Adaptive planning for risk-aware predictive digital twins

TL;DR

The paper tackles robustness of predictive digital twins under rare events by embedding a probabilistic graphical model within a parametric Markov decision process and deploying risk measures such as CVaR. It employs a dynamic Bayesian network with Bayesian updates to transition probabilities $Q\sim\mathcal{B}e(\alpha,\beta)$, and uses model checking (e.g., Storm) to synthesize policies that satisfy safety constraints while minimizing expected costs. Through UAV-inspired case studies, it demonstrates online policy refinement using CVaR and MAP estimates, achieving substantial cost reductions (about $22\%$) and improved digital state predictions. The approach advances reliable predictive maintenance and adaptive replanning by coupling uncertainty quantification, risk-aware planning, and real-time data assimilation in digital twins.

Abstract

This work proposes a mathematical framework to increase the robustness to rare events of digital twins modelled with graphical models. We incorporate probabilistic model-checking and linear programming into a dynamic Bayesian network to enable the construction of risk-averse digital twins. By modeling with a random variable the probability of the asset to transition from one state to another, we define a parametric Markov decision process. By solving this Markov decision process, we compute a policy that defines state-dependent optimal actions to take. To account for rare events connected to failures we leverage risk measures associated with the distribution of the random variables describing the transition probabilities. We refine the optimal policy at every time step resulting in a better trade off between operational costs and performances. We showcase the capabilities of the proposed framework with a structural digital twin of an unmanned aerial vehicle and its adaptive mission replanning.

Figures (12)

• Figure 1: Abstract representation of the information flow within the DT formulation, from sensor data acquisition to the MDP's optimal policy update.

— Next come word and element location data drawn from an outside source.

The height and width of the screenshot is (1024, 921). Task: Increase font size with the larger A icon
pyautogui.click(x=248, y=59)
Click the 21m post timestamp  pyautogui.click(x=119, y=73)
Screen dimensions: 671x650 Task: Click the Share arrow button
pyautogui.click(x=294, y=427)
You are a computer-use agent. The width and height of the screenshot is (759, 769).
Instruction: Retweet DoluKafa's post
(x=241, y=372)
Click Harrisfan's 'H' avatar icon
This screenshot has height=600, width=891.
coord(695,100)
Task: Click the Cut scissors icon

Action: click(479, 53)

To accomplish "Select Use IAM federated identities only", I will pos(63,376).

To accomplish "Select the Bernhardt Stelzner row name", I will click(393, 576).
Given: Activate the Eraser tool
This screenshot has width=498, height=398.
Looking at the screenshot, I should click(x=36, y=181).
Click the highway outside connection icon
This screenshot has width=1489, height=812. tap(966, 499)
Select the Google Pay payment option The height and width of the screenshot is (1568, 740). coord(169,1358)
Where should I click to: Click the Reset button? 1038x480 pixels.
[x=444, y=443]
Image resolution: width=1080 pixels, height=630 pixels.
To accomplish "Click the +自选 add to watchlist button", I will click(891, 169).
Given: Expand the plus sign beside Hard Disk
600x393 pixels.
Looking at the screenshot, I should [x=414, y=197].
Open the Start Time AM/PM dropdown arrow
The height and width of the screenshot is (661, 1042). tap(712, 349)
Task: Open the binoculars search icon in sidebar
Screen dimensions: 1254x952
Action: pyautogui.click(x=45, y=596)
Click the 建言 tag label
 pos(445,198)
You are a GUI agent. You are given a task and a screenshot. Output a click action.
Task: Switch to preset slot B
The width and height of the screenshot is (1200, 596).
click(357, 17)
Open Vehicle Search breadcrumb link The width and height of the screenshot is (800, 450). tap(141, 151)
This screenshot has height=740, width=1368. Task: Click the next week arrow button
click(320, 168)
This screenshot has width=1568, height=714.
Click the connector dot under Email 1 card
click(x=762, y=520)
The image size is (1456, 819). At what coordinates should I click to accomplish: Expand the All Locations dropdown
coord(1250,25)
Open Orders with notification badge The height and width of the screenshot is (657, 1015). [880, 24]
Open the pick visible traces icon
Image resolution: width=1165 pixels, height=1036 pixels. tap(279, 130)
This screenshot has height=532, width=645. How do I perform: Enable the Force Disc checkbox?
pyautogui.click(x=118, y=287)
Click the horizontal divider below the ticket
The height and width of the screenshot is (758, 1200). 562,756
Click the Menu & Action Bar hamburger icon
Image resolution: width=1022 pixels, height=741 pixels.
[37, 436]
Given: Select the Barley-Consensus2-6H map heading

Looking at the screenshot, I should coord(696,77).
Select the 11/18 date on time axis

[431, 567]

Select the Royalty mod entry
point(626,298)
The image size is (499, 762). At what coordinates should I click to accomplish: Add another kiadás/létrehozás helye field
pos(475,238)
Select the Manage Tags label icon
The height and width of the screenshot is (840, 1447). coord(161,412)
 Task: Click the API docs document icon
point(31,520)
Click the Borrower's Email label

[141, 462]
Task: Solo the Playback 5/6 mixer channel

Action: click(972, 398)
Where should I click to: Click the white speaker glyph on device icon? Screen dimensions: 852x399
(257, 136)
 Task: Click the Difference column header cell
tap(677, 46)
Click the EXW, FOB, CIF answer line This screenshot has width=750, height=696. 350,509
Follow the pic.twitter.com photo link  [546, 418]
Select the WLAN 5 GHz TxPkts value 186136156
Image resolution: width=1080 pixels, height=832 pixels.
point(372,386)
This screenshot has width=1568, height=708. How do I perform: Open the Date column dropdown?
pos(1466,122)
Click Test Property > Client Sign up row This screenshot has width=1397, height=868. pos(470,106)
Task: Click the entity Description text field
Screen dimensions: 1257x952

Starting from strain sensors placed on the wing, we estimate the digital state connected with the structural integrity of the UAV. We then unroll the graphical model with all the variables for a new time step and we update the posterior estimates of the transition probability. We recompute the new optimal policy and we issue a new action to perform. This policy is also used to compute future actions in the prediction phase happening in the digital space.
• Figure 2: Representation of the dynamic decision network used to encode the relationships between the physical and the digital spaces for the first 3 time steps. Square nodes denote actions, while diamond nodes denote the reward function. Bold outlines represent observed (deterministic) quantities, while thin outlines stand for estimated (random) variables.
• Figure 3: Dynamic Bayesian network used for the prediction of the digital state evolution with the associated uncertainty. We assume to have the estimation of $D_{t_c}$ given the observations from the physical asset $O_{t_c}$, the previous issued action $U_{t_c-1}$, and the previous digital state $D_{t_c-1}$. From the current time $t_c$ we show the graph used to predict the next 3 actions and digital states, using the policy $\pi_{t_c}$.
• Figure 4: Illustration of the types of transition matrices considered in this work. On the left panel the matrix for the actions in $\mathcal{A}^D$, where green stands for $1$ and white for $0$. In the central panel we have the upper bidiagonal with fixed transitions for actions in $\mathcal{A}^N$, where red stands for $1-q$ and blue for $q$. On the right panel the generic upper bidiagonal for transition probabilities varying between states.
• Figure 5: Maximum a posteriori (MAP) estimate, value at risk (VaR), and conditional value at risk (CVaR) for a generic probability distribution followed by the random variable $Q$.